Análisis

rogelio rodríguez

El desamparo de la legalidad

Los soberanistas dicen que volverán a reincidir y hasta ahora han cumplido sus amenazas

Millones de españoles contemplan atónitos el absentismo irresponsable del Gobierno de la nación ante los tremebundos acontecimientos que se producen a diario en Cataluña. Las autoridades de la Generalitat incrementan su desafío al orden constitucional y alientan el vandalismo de los Comités de Defensa de la República. Los graves incidentes de orden público, el ultraje a los órganos neurálgicos del Estado, el incumplimiento de las leyes y el desacato a los tribunales no son reacciones repentinas ante hechos puntuales adversos para la diatriba secesionista, como pueda ser la sentencia del Tribunal Supremo sobre el procés. Todo está programado y, según la ocasión, cada una de las partes que conforman el insurrecto entramado cumple su cometido. Los más descerebrados, incendiando calles y agrediendo a las fuerzas policiales; otros, diseñando estrategias de ruptura a corto, medio y largo plazo; otros, destruyendo el régimen democrático desde las propias instituciones; y, otros, que también los hay, coadyuvando al conflicto desde sus despachos empresariales.

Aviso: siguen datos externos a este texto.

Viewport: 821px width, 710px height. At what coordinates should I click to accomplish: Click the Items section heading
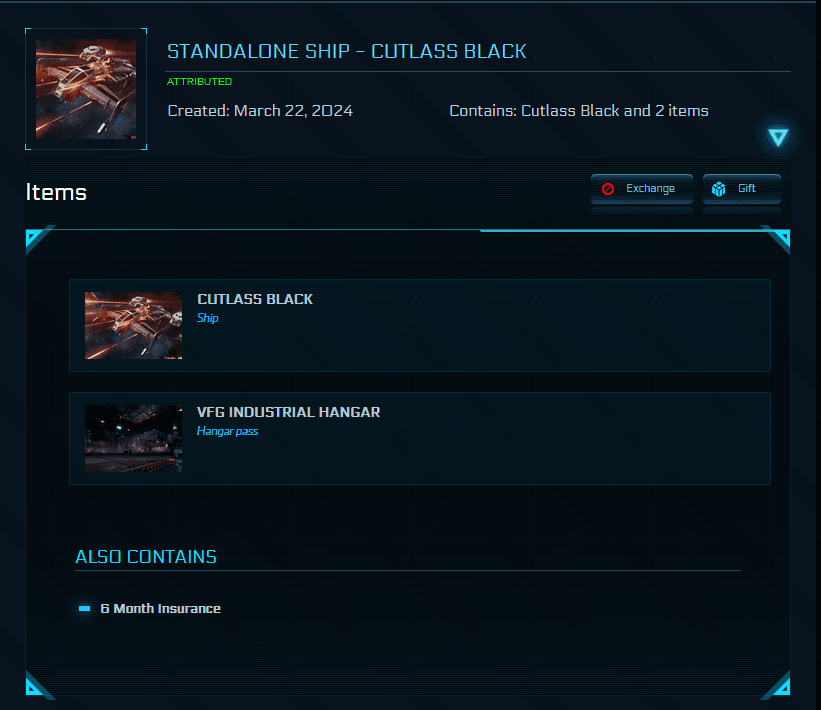pyautogui.click(x=56, y=192)
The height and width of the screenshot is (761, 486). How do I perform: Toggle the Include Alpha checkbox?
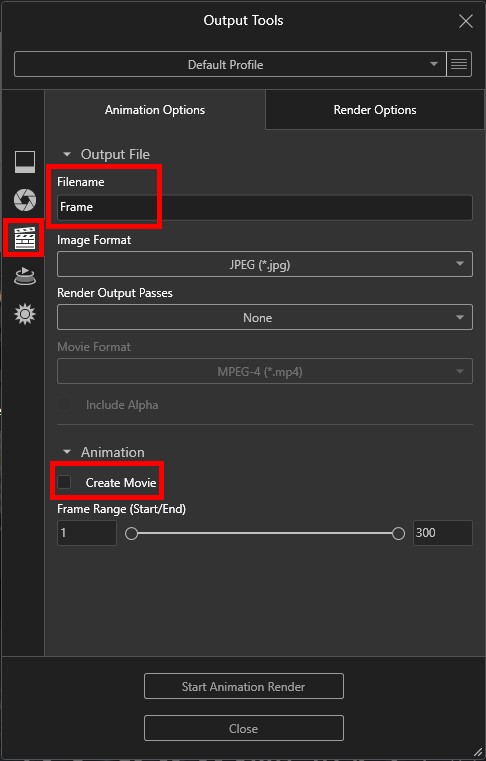pos(64,404)

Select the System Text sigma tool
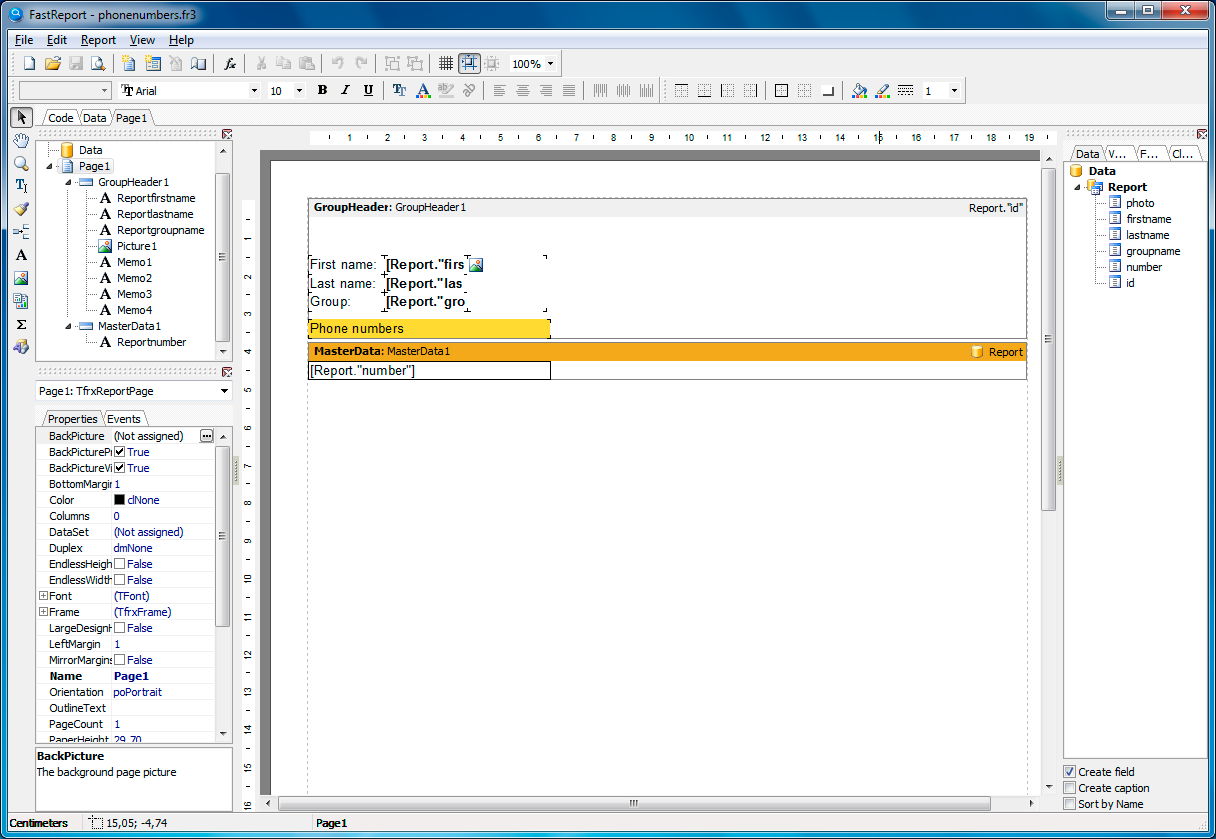click(x=22, y=324)
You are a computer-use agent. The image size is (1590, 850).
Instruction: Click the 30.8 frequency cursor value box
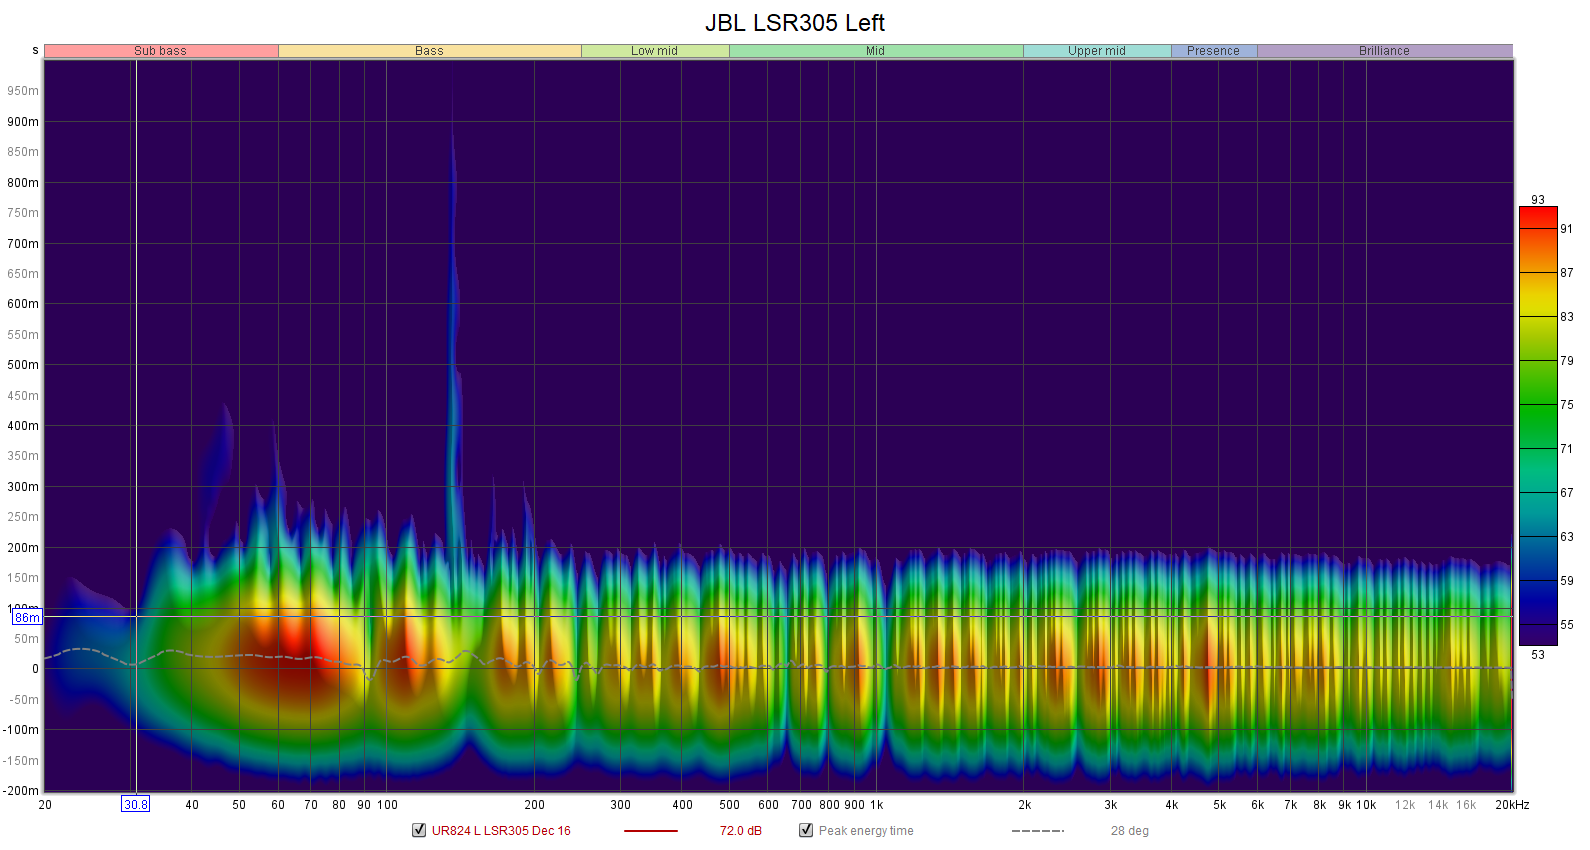tap(136, 804)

Es obvio que los independentistas se han envalentonado. Cuando el Estado era fuerte, pero bobo, aprovecharon para inocular el odio antiespañol en la población más débil, entre otros métodos a través de la enseñanza en su forma más vil; chantajearon a los gobiernos del PSOE y del PP, que cedieron a los nacionalistas grandes privilegios a cambio de su apoyo en las Cortes, y cuando el Estado flaquea con gobiernos endebles y partidos acalambrados agudizan su infame extorsión o, como estos días, desencadenan la confrontación violenta. La participación en los altercados no es representativa en el cómputo de población, pero son la avanzadilla de choque y, según el CIS, el porcentaje de catalanes partidarios de la independencia alcanza ya el 48%. Y la cifra continuará en ascenso si el Estado no vuelve de inmediato a hacerse presente en la vida política y social de Cataluña. Tan difícil y costoso, después de tanta dejación, como imprescindible para revertir la dinámica del drama que afecta, sobre todo, a esa otra mitad de catalanes que sufren hostigamiento y desamparo.

Para el grueso del constitucionalismo, la secesión es una quimera inalcanzable y los más legalistas hacen bandera con la sentencia del Supremo, calificándola de aportación decisiva para el afianzamiento de un corpus jurídico que refuerza el sistema democrático. Ojalá. Pero ninguna sentencia es palabra de Dios, y ésta, la más trascendente de nuestra era y, sin duda, ajustada a la ley vigente, contiene subjetividades y contradicciones que abaratan el coste de la iniciativa golpista. La deprecia el hecho de que los condenados se coman el turrón en casa, ya que el tribunal rechazó la petición de la Fiscalía para que no puedan beneficiarse del tercer grado hasta cumplir la mitad de las penas y dado que la Generalitat subversiva administra las competencias en materia penitenciaria, única comunidad que las tiene transferidas. No, la sentencia no ha bloqueado ni ablandado el ánimo soberanista. Dicen que volverán a reincidir y hasta ahora han cumplido sus amenazas. Sólo ellos las cumplen. El Gobierno está a otra cosa y el 10-N ahí mismo.